# Instructions to follow
For every line below, set down an identical copy.
# # # # #
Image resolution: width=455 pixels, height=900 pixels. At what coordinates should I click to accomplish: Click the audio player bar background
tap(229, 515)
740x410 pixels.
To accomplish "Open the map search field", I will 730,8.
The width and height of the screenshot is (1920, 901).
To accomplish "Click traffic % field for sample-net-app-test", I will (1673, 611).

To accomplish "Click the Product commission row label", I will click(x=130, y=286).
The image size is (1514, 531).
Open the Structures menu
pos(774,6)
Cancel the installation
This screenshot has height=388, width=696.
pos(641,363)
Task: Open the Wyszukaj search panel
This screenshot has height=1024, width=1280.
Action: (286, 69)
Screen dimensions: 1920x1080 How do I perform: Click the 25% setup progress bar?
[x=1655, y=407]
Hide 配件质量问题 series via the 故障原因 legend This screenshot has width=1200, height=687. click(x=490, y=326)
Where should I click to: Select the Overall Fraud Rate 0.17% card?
# # # # #
# Response below
Image resolution: width=455 pixels, height=900 pixels. At what coordinates should I click to accomplish: Click the audio player bar background
tap(229, 515)
740x410 pixels.
To accomplish "Open the map search field", I will 730,8.
The width and height of the screenshot is (1920, 901).
To accomplish "Click traffic % field for sample-net-app-test", I will (1673, 611).

To accomplish "Click the Product commission row label", I will click(x=130, y=286).
The image size is (1514, 531).
Open the Structures menu
pos(774,6)
Cancel the installation
This screenshot has height=388, width=696.
pos(641,363)
Task: Open the Wyszukaj search panel
This screenshot has height=1024, width=1280.
Action: (286, 69)
Screen dimensions: 1920x1080 How do I perform: Click the 25% setup progress bar?
[x=1655, y=407]
Hide 配件质量问题 series via the 故障原因 legend This screenshot has width=1200, height=687. click(x=490, y=326)
Where should I click to: Select the Overall Fraud Rate 0.17% card?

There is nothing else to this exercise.